The Nick Scali Limited (ASX: NCK) share price is in focus after the furniture retailer revealed a strong result in its FY23 first half report.
Nick Scali sells furniture through its Nick Scali stores and Plush stores.
Nick Scali’s HY23 result
Here are some of the highlights from the impressive report:
- Revenue rose 57.4% to $283.9 million
- EBIT (EBIT explained) climbed by 65.5% to $91.2 million
- EBIT margin improved 150 basis points (1.50%) to 32.1%
- Earnings per share (EPS) rose 70% to $0.748
- Net profit after tax (NPAT) jumped 70.2% to $60.6 million
- Dividend per share rose 14.3% to $0.40
Nick Scali that the large outstanding order bank at 30 June 2022 helped push revenue higher in this result, as well as the contribution of six months of revenue from Plush-Think Sofas.
Gross written sales orders for the period were $210.3 million, representing growth on the prior corresponding period. However, Nick Scali brand written sales orders declined 3%, cycling off strong demand in the FY22 first half after lockdowns lifted.
The group gross profit margin of 62% improved 2.5% compared to the second half of FY22 of 59.5% thanks to the improving margin at Plush as acquisitions “continued to be realised” through group product sourcing. The Nick Scali-branded division’s gross margin of 62.5% was consistent with FY22.
It’s also achieving cost synergies as well, which is why the cost of doing business (CODB) ratio decreased from 35.2% to 32.3%.
HY23 Nick Scali brand online sales orders were $12 million, down from $16.6 million last year, though FY22 benefited from temporary store closures. January 2023 Nick Scali brand online written sales orders were 13% higher than January 2022.

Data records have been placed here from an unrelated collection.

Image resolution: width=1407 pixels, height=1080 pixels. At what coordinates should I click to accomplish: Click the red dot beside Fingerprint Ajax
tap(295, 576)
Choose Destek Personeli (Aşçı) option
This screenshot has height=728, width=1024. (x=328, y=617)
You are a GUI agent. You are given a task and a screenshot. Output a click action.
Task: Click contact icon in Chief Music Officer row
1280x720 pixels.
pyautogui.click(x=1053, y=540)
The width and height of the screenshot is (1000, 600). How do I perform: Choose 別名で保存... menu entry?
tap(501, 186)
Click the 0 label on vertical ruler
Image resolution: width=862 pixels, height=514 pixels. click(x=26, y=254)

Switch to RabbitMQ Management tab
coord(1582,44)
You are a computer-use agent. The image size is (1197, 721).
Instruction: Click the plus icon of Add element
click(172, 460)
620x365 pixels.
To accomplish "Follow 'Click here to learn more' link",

The contribution to profit from Nick Scali online was $14.1 million of revenue and a 57.5% margin on revenue.
Outlook
In the second half of FY23, the business plans to refurbish over 40 Plush stores to appeal to customers.
Second half earnings will benefit from the one new Nick Scali store and one new Plush store being opened in the first half in Queensland.
Management noted that January is usually the strongest trading month. It was better than expected. A slowdown compared to the COVID-19 boom was expected, yet trading remains better than pre-COVID despite rising interest rates.
Nick Scali brand written sales orders were 12.1% down year on year, but up 22.9% on January 2020.
It expects to open another four new stores in the second half of FY23.
Final thoughts on the Nick Scali share price
I thought this was a very promising update, under the circumstances. The integration with Plush is going well, it’s still reporting good revenue numbers, the online division remains very profitable, more stores are planned and it has announced a big dividend.
However, we may well see a deterioration of the economy over the rest of 2023 as higher interest rates bite. If I were looking to produce good investment outperformance, I don’t think today is the right time to invest.
If the Nick Scali share price were to drop to under $10 in 2023, I think it could be a good idea, it seems to be a very good business. But, national furniture demand is not going to be consistent year to year, so I think there could be a better time to buy.